== RECORDS PROVIDED ==

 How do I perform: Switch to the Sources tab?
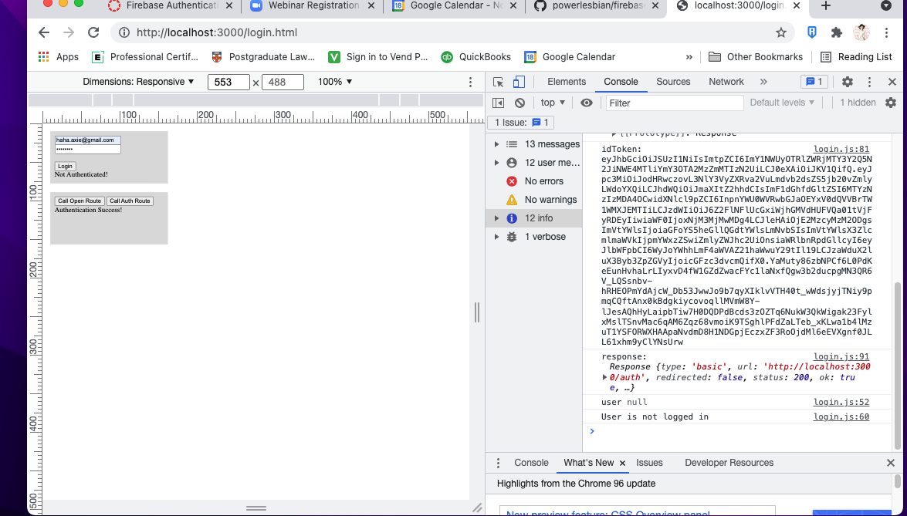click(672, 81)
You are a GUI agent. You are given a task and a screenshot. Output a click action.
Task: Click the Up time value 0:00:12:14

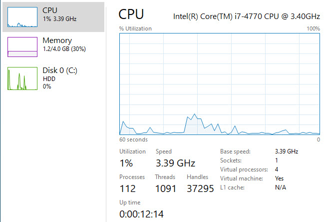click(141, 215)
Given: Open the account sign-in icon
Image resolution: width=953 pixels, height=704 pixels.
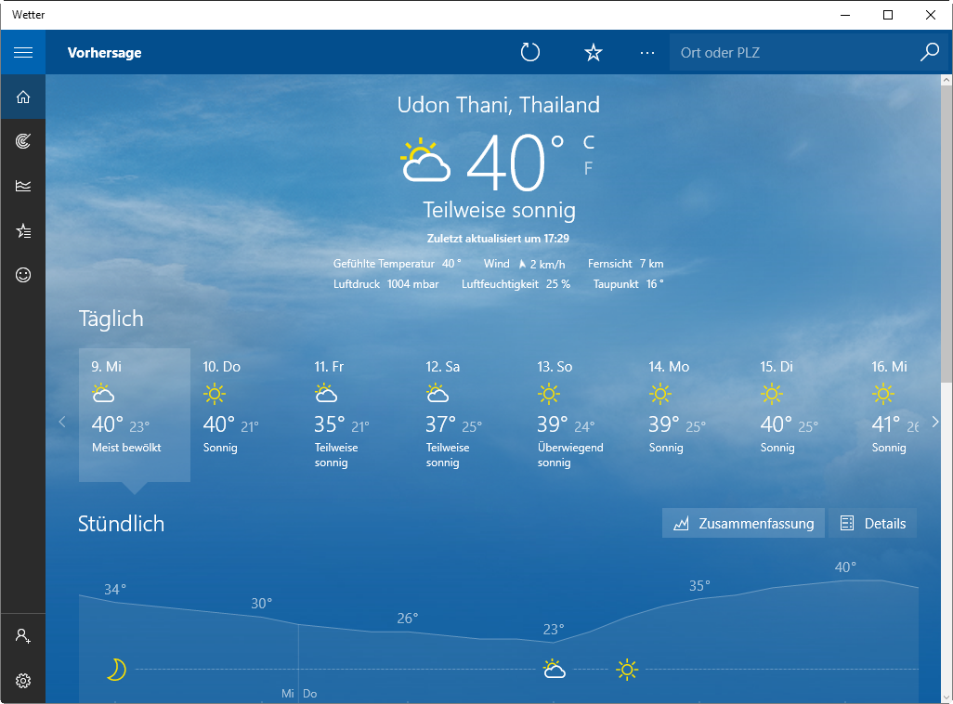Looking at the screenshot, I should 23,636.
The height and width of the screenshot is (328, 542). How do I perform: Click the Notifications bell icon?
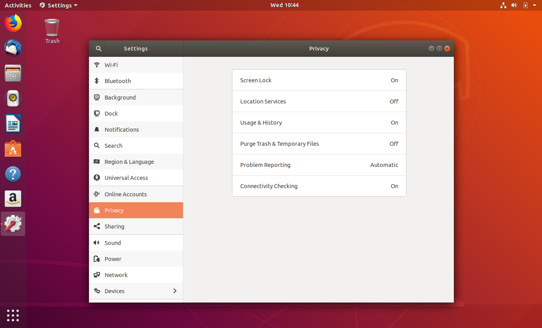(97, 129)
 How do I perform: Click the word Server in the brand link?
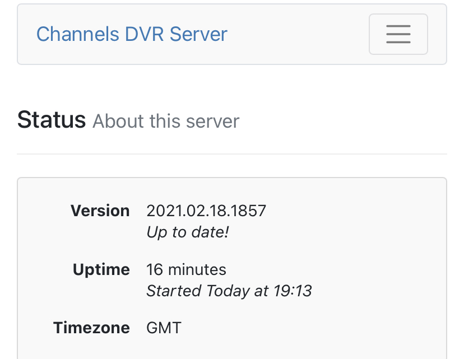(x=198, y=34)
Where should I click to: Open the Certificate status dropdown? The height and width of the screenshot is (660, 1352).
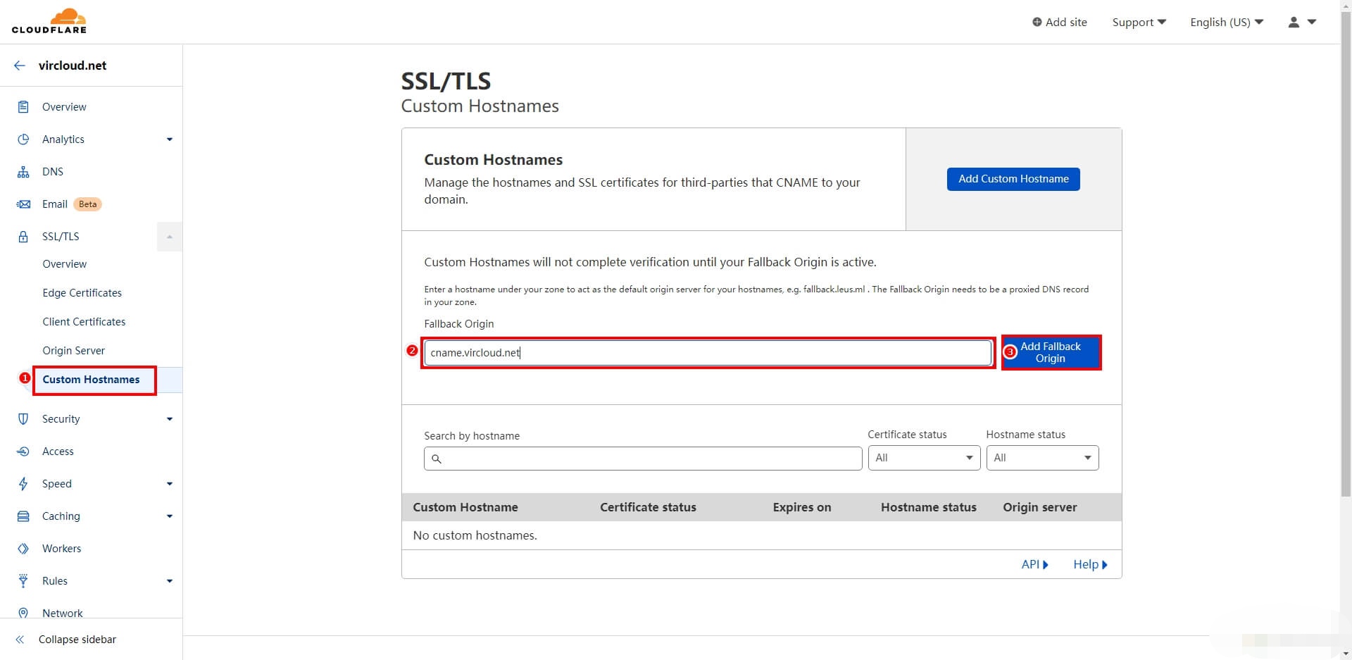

===

> DIRECTIVE: Reproduce every line of the listing above verbatim, omitting the pictures.

> THE RESULT:
 How do I perform: Switch to the Sources tab?
click(672, 81)
You are a GUI agent. You are given a task and a screenshot. Output a click action.
Task: Click the Up time value 0:00:12:14

click(141, 215)
Given: Open the account sign-in icon
Image resolution: width=953 pixels, height=704 pixels.
Looking at the screenshot, I should 23,636.
The height and width of the screenshot is (328, 542). How do I perform: Click the Notifications bell icon?
(97, 129)
 How do I perform: Click the word Server in the brand link?
(x=198, y=34)
Where should I click to: Open the Certificate status dropdown? The height and width of the screenshot is (660, 1352).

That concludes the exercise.